▶ _選んだ文章_
============
矯正治療の治療期間を短くする方法の1つとして、「スピード矯正」があります。
スピード矯正とは、矯正治療を行う際に、「歯周外科(ししゅうげか)」を併用する方法です。矯正治療中に歯周外科を行うことで、治療期間を大きく短縮することができるのです。
ここでは、歯周外科を行うことで、矯正の治療期間を短縮できる理由について説明します。
スピード矯正で行う歯周外科
スピード矯正とは、ブラケットとワイヤーを用いて行う通常の矯正治療に、「歯周外科(ししゅうげか)」を併用する方法です。
スピード矯正で行う歯周外科は、歯を支える部分の骨に、小さな穴を複数あけたり、切れ込みを加えたりする処置のことです。当然、部分麻酔を十分に行ったうえで、一旦、歯ぐきを剥(は)いだ状態で、これらのことを行います。
では、なぜ、歯周外科を併用することで、矯正治療の治療期間を大きく短縮することができるのでしょうか?
============
▶ _記録の内容_
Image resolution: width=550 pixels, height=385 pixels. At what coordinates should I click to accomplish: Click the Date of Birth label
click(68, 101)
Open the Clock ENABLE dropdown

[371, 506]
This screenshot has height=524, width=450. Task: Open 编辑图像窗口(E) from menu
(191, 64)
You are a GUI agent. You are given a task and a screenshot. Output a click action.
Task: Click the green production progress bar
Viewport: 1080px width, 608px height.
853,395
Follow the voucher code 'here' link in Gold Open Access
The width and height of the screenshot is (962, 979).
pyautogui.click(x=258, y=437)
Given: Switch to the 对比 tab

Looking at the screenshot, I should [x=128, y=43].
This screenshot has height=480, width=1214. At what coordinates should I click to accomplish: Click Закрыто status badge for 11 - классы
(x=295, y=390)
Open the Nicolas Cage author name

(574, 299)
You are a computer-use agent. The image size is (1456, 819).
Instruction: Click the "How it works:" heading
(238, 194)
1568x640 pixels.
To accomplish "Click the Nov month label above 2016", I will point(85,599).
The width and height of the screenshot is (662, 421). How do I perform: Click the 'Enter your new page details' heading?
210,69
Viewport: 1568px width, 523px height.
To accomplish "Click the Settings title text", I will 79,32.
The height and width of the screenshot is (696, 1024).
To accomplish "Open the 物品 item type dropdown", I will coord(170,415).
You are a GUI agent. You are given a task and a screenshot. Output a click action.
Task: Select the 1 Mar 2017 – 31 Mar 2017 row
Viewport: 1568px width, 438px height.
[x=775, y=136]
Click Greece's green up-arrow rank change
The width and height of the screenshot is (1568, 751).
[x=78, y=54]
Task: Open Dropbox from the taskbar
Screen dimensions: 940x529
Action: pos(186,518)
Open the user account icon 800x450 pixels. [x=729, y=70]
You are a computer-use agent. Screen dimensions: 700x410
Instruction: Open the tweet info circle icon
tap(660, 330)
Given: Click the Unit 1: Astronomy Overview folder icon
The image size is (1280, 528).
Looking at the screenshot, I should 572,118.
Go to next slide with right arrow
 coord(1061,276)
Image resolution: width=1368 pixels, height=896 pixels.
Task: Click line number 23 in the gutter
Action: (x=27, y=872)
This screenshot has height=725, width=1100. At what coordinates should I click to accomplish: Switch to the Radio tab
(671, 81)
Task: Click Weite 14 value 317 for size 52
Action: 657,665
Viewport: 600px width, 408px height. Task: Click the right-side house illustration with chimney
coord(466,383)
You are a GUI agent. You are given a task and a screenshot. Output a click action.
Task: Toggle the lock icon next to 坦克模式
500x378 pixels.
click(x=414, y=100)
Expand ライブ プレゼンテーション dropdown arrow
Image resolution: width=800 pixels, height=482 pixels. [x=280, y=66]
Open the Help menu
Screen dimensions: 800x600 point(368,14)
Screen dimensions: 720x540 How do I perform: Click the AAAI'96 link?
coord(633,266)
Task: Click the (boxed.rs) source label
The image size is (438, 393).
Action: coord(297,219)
============
▶ _やること_
スピード矯正の文章の最後の文のあとから、続きを書き進めてください。 エントリーは、スピード矯正の文章とは別の資料です。

▶ _この問題の答え_
なぜなら、歯周外科を行うことによって、歯を支える部分の骨が特殊な反応を示すからなのです。
歯周外科による反応
歯を支える部分の骨に、小さな穴を複数開けたり、切れ込みを加えたりすると、骨の中の成分が一時的に変化することが分かっています。
つまり、歯周外科で骨に部分的な損傷を与えると、骨に含まれるカルシウムの量が大きく低下するのです。これは、歯を支える骨が、「骨粗鬆症(こつそしょうしょう)」と同じ状態になったことを意味します。
骨粗鬆症とは、老化によって骨の中のカルシウム量が低下し、骨がもろく、柔らかくなってしまう現象のことです。
このように、歯の周囲の骨が骨粗鬆症と同じ状態になることで、骨の強度が低下し、歯が従来よりも早く動くようになるのです。
スピード矯正とは、矯正治療中に歯周外科を行うことで、骨粗鬆症の状態を人工的につくりだす方法だったのです。
実際に、スピード矯正を行った事例
以前、わたしが運営するクリニックに、八重歯の治療を希望する女性が矯正相談にきました。
彼女は、短期間で歯並びを改善したいと強く望んでいました。なぜなら、彼女は、歯並びを整えたうえで、婚活することを考えていたからです。
そこで、わたしはスピード矯正を行うことにしました。実は、彼女は、当院に勤務するスタッフの高校時代の同級生です。
そのスタッフから、あらかじめスピード矯正について情報を得たうえで、矯正相談に来たのです。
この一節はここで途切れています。